Because at this point, it may seem that I'm agreeing with Paul and his religion. Explaining clearly what he means doesn't mean I agree wholesale with it, though.

Here's the mechanism that I see Paul advocating: All are sinners, Christ provides a safe haven from God's just wrath, and humans take advantage of it by believing that the haven is actually available. It's all a bit ontological, isn't it? Much like Dorothy and her ruby slippers, or better, how Harry Potter gets the Philosopher's Stone from the Mirror of Esired. You see it happening, and it happens.

Paul's very apparent rejection of the flesh is going to appear soon here in Romans. It's a constant theme of his: he advocates no marriage if possible, and derides his theological opponents for their preoccupation with circumcision (in one of his cattiest remarks, he wishes that if his opponents like cutting down there so much, they should just cut the whole thing off and be done with it!).

It's a symptom of Paul's ultimate orientation to the Greek mindset, where body and soul were so seperated. His writings reveal to me someone who had rejected this background to become a passionate student of the Law, and then just as violently rejected this for his new purpose, synthesizing both viewpoints.

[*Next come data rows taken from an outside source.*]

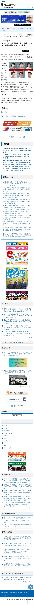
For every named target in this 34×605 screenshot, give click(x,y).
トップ (2, 35)
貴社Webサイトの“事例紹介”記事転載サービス (17, 518)
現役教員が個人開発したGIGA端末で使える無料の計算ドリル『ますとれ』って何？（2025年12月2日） (18, 486)
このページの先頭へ (30, 587)
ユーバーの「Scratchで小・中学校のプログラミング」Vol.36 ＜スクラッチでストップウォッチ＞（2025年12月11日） (18, 327)
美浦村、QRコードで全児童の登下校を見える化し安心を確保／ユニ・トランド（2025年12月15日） (17, 558)
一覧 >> (30, 508)
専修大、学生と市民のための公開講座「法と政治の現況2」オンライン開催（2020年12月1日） (17, 165)
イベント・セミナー (11, 35)
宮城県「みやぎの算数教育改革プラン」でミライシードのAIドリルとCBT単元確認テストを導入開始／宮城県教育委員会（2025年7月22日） (17, 498)
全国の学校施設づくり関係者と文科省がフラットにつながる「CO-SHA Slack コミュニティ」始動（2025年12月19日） (17, 183)
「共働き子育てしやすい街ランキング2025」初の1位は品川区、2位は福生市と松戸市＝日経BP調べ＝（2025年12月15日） (18, 538)
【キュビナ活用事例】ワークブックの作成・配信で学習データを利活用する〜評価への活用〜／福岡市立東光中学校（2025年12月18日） (17, 309)
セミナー (6, 430)
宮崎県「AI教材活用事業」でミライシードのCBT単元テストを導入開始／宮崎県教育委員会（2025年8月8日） (18, 492)
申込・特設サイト (6, 112)
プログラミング (8, 433)
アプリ (5, 440)
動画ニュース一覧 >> (26, 387)
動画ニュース (6, 348)
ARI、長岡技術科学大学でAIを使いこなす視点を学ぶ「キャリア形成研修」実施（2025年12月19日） (17, 223)
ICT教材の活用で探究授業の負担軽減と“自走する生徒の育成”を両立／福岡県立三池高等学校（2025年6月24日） (17, 504)
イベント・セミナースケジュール (13, 342)
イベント (6, 428)
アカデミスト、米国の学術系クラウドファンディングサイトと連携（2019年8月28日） (17, 169)
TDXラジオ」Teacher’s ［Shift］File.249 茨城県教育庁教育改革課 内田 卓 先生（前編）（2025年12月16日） (18, 377)
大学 (5, 438)
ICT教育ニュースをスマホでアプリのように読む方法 (17, 521)
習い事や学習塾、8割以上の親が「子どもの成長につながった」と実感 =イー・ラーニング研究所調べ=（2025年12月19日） (17, 195)
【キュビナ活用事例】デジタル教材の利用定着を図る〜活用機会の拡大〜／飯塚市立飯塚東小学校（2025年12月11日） (17, 321)
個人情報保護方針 (12, 592)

Such a mindset couldn't have thought much of the daily animal sacrifices at the Temple. How much neater the one sacrifice of Jesus, once for all, so that the effluvia and slaughter could cease! It was a modern take on the old religion - by separating the fleshly bias of the Torah from its spiritual underpinnings, Paul hit upon a system to convince the world of the value of the Jewish revelations, one much easier to understand than the writings of his contemporary Philo.

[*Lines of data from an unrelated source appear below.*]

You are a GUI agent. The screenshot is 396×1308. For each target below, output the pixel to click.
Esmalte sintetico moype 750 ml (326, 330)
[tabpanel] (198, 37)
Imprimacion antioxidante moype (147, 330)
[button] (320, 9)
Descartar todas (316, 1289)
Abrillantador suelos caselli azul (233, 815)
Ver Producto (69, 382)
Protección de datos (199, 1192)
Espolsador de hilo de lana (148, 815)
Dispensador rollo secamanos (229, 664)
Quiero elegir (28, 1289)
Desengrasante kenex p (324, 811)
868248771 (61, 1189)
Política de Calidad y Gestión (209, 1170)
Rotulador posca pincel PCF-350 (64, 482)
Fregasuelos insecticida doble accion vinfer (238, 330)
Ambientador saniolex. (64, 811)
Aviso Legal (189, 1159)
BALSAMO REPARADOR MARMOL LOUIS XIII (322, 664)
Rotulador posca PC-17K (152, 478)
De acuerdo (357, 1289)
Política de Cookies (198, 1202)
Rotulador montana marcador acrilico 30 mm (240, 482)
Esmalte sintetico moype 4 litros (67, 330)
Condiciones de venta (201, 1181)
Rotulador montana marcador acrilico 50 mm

Because all things Jewish are Paul's true concern - how to preserve the specialness of the Jewish covenant in the modern Greek world. For Paul, the answer was the gospel he was called to preach, the reason for his existence and opportunities: the story of Christ crucified and exalted. Jesus becomes as vivid a turning point in Paul's history of the Jews as the Exodus, and it is this history that gives the life and death of Jesus any significance at all. It is the context. You would think it impossible to honor the Messiah and dishonor the people who produced him, wouldn't you?

We know the unfortunate falsity of that sentence, though.

And isn't reuniting the two viewpoints of my past what I'm up to here, in a way? Convinced of the value of my youthful religion, yet stuck smack dab in the middle of this modern world, here I type, working out a way to understand both while respecting both. The respect for both may not always be perceived, just as Paul, and God forbid I kick off a new religion. Mormonism and Scientology are enough modern religion for anybody. The world doesn't need any more religion - we're all eaten up with it as it is.

No, I'll be content with understanding where Paul's coming from, and if there's any value to that message today, and how to apply it. Joseph Campbell had no affection for Christianity - he labeled it a sick religion, and did give his reasons for doing so. Yet his ultimate summary of the spiritual core of mythology is this: Follow your bliss. No one can deny that Paul did just that. Paul had the temerity to suggest that a particular bliss might be worth more than the others, and gave his reasons as well. Romans is one of his greatest statements on the matter.

Where Paul is going is this statement: "Welcome one another, as Christ has welcomed you, to the glory of God." It's the Pauline version of John's "Love one another." The greatest bliss is finding a way to live among each other in peace, and sharing that way with others. Seeing how this message worked its way through the life and writings of Paul can only help us as we labor to bring that message out into our world today.